At that time he met the influential music executives and production team, Trackmasters, while he changed his style from R&B to hip-hop. 50 Cent was signed to the Trackmasters at that time as well, and Washington and 50 Cent recorded about six songs for a prospective album called Best of Both Worlds, which was never released. After the split-up with Trackmasters in 2002, Washington met Wyclef Jean, who helped him sign a deal with Atlantic Records. He even made a dozen songs with Dr. Dre, for his debut album on Atlantic, but frictions between Dre's Aftermath and Atlantic, made those songs never see the light of the day.

2005–2006: Grand Hustle signing and Son of Pain
In 2005, American rapper T.I. added Washington, to his Grand Hustle Records imprint, after Atlantic Records chose T.I. to act as his mentor. Atlantic Records' plan for Washington, who joined Atlantic's roster almost four years prior, was to market him a devotee, or a card-carrying member of T.I.'s "camp.". Atlantic first tried to pair him with renowned record producer Dr. Dre, and then with gangsta rapper 50 Cent; however both plans fell through. In search of quick jolt of street credibility, the label brokered a deal for the singer to join T.I.'s imprint. In 2006, Washington appeared alongside T.I., performing the song "Hello", from T.I.'s album King, for the Atlanta-based rapper's AOL Sessions. After appearing on several of Grand Hustle'resident disc jockey, DJ Drama's Gangsta Grillz mixtapes, Washington later released his Grand Hustle/Atlantic debut, titled Son of Pain, in September 2006. The album's production was handled by Just Blaze, Scott Storch, Wyclef Jean and Raphael Saadiq, among others. The album debuted at number 50 on the US Billboard Top R&B/Hip-Hop Albums.
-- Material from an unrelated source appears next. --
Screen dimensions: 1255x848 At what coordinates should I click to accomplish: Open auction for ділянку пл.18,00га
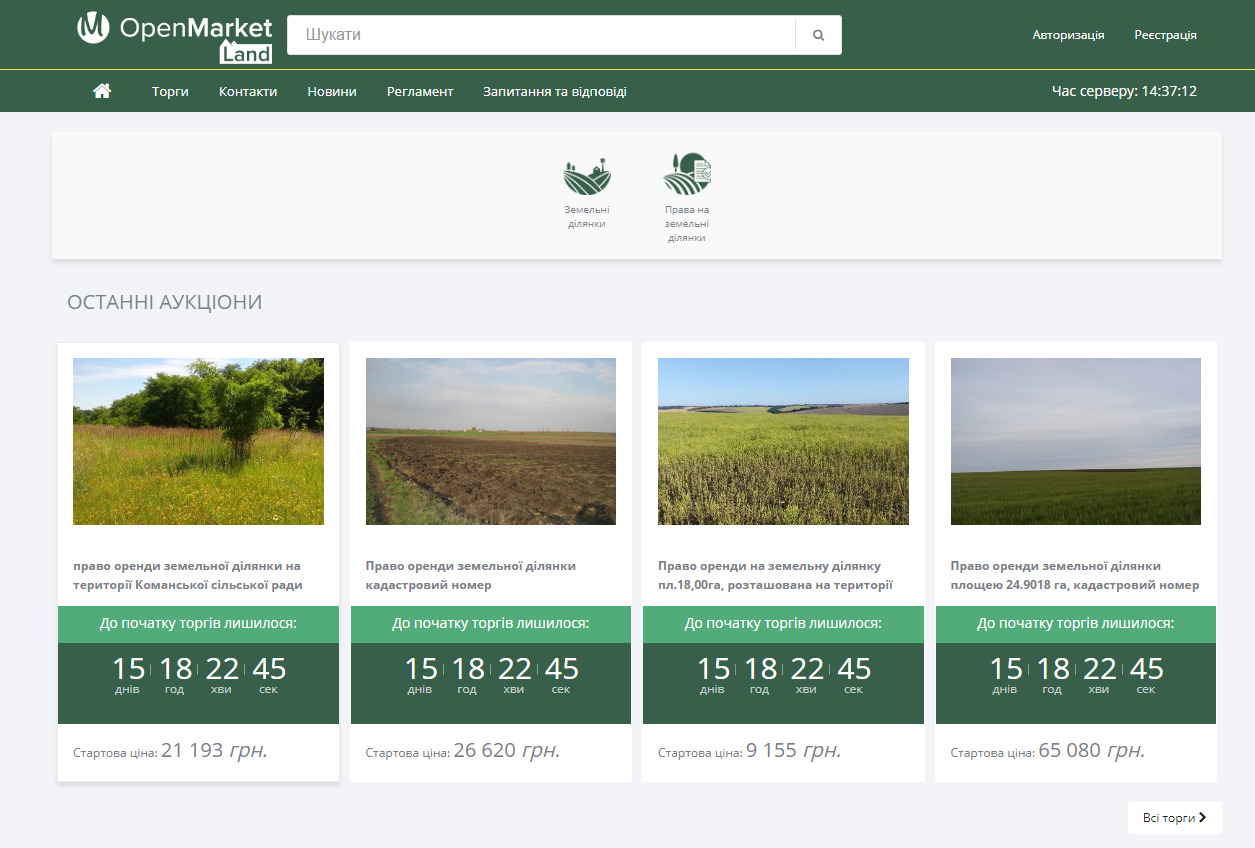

2009–present: G-Unit signing
After signing to G-Unit Records in 2009, Washington was signed to the newly formed subsidiary G-Note Records, where he released the first single off his upcoming album. He had this to say about signing with the label,  The song is called "Here We Go Again" and features 50 Cent. The song will be released for digital download on December 27, 2010. In an interview with G-Unit Radio, 50 Cent said that Washington was "extremely talented" and that "he is about to blow". Along with releasing his first single, "Here We Go Again" off his upcoming album, Washington reported that he was working on mixtapes as well as putting out new music on thisis50.com regularly to promote his album.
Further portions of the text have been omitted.